Work instructions.
Reproduce every one of the following rows word for word, omitting the pictures.

Records from a pointing dataset

════════

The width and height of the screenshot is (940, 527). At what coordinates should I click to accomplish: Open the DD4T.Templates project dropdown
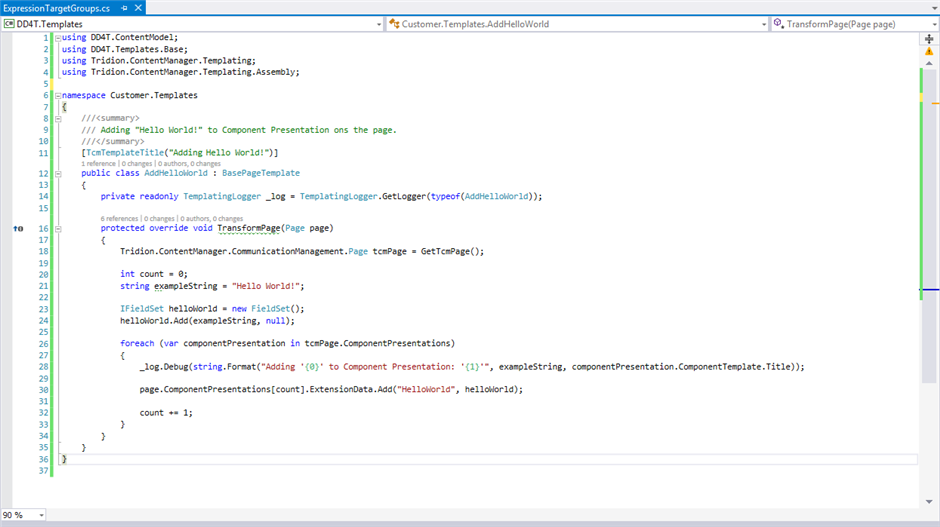click(377, 23)
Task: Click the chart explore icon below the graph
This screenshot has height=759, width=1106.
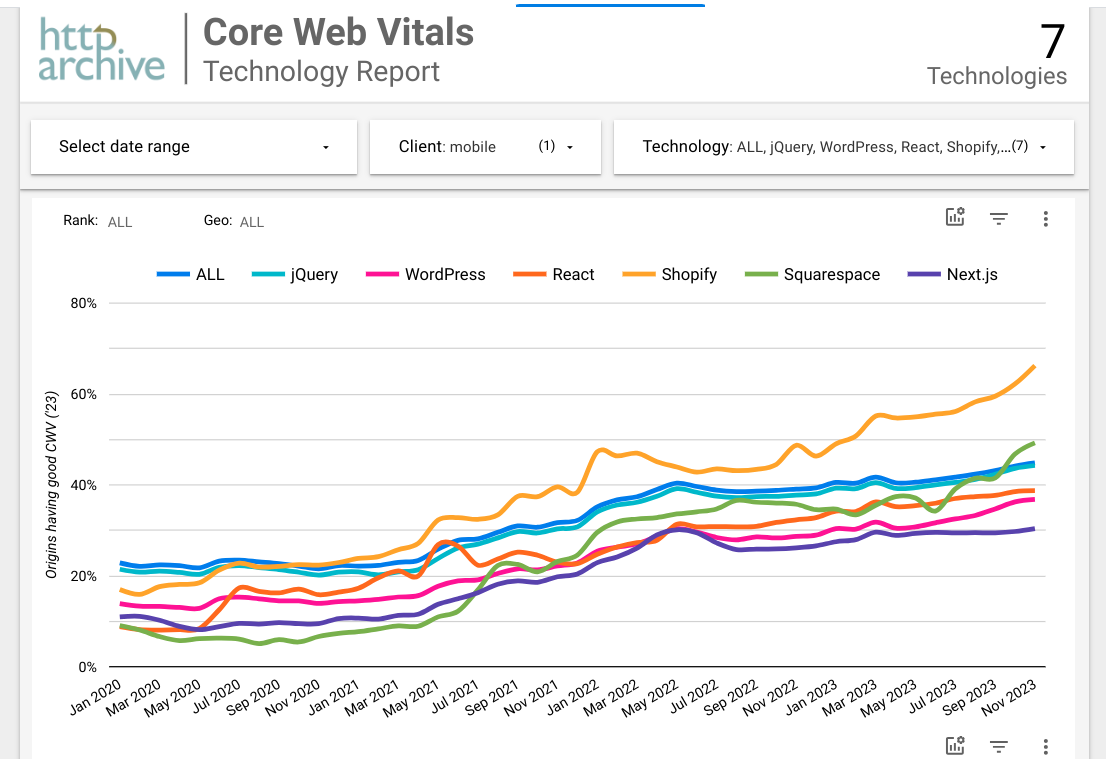Action: pos(955,746)
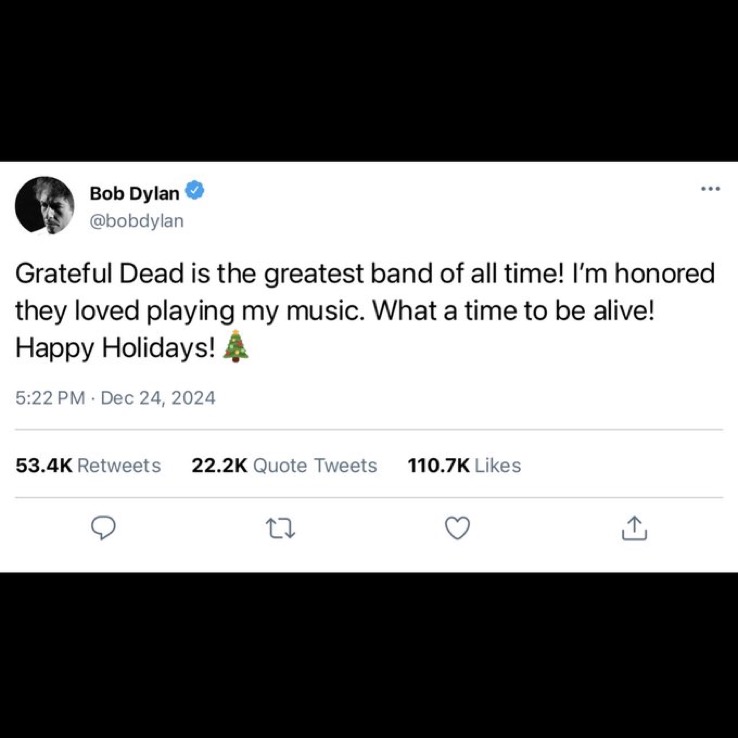Screen dimensions: 738x738
Task: Open Bob Dylan's profile picture
Action: [45, 205]
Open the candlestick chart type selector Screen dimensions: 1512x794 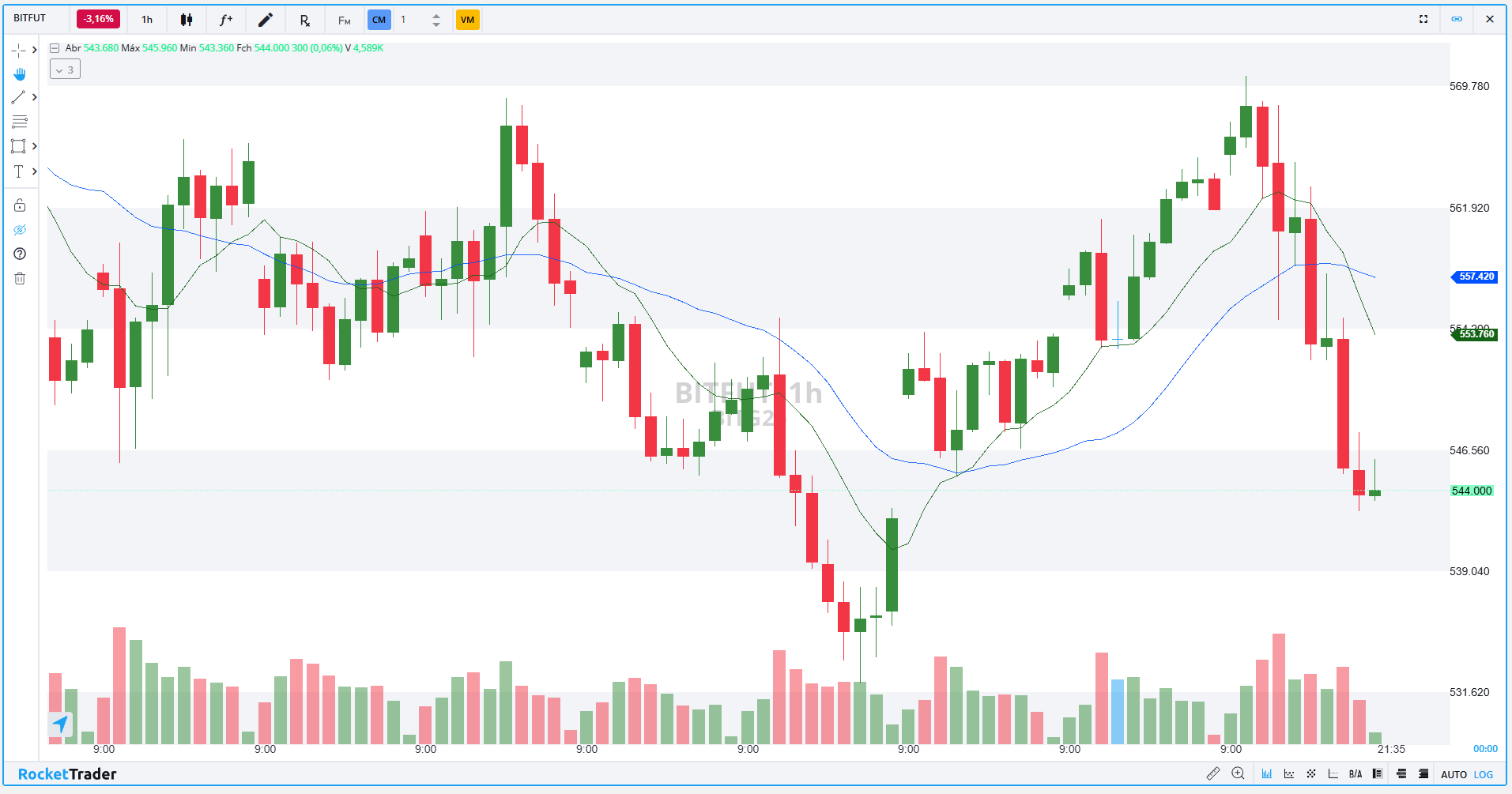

════════

Full response.
The width and height of the screenshot is (940, 527). At what coordinates should I click to accomplish: Open the DD4T.Templates project dropdown
click(377, 23)
Task: Click the chart explore icon below the graph
This screenshot has height=759, width=1106.
Action: pos(955,746)
Screen dimensions: 738x738
Task: Open Bob Dylan's profile picture
Action: [45, 205]
Open the candlestick chart type selector Screen dimensions: 1512x794 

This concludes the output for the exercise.